== Segment start ==

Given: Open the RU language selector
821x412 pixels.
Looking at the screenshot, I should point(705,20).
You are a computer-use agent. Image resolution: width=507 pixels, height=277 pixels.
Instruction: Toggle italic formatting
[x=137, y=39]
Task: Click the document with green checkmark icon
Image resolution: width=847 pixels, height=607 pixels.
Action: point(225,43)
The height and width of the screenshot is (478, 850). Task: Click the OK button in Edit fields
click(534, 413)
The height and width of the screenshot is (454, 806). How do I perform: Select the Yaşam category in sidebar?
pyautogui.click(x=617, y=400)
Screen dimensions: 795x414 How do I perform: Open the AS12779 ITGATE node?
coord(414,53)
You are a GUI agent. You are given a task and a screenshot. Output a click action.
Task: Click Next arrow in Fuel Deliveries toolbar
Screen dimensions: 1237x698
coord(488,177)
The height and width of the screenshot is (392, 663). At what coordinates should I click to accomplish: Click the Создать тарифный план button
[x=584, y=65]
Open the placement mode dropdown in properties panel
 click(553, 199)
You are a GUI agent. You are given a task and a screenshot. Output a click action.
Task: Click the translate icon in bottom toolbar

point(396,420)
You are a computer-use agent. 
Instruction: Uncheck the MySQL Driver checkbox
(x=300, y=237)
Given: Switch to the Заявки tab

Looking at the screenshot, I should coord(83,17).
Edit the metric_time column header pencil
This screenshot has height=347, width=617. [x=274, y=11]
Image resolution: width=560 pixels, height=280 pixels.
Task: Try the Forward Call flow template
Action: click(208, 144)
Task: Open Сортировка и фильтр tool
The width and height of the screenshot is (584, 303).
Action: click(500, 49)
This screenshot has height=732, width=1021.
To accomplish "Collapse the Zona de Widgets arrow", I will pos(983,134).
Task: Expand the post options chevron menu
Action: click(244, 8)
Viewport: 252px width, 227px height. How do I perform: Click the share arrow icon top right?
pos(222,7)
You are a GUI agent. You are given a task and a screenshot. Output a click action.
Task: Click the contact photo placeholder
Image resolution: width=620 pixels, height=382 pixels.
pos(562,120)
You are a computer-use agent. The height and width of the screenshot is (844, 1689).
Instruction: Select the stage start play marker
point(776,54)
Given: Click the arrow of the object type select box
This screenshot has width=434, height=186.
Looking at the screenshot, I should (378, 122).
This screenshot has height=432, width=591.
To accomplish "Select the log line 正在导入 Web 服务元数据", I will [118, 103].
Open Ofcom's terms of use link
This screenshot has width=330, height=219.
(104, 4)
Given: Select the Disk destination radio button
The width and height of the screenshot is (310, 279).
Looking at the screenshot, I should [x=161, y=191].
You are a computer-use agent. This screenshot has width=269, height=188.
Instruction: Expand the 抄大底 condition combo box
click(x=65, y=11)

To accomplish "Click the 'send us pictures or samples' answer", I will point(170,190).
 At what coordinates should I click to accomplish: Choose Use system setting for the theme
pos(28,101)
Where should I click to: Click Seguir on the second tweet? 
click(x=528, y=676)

== Segment end ==

Across all the records above, find each line with "agent" in it and copy it.

● Your response
You are a computer-use agent. Image resolution: width=507 pixels, height=277 pixels.
You are a GUI agent. You are given a task and a screenshot. Output a click action.
You are a GUI agent. You are given a task and a screenshot. Output a click action.
You are a computer-use agent. 
You are a GUI agent. You are given a task and a screenshot. Output a click action.
You are a computer-use agent. The height and width of the screenshot is (844, 1689).
You are a computer-use agent. This screenshot has width=269, height=188.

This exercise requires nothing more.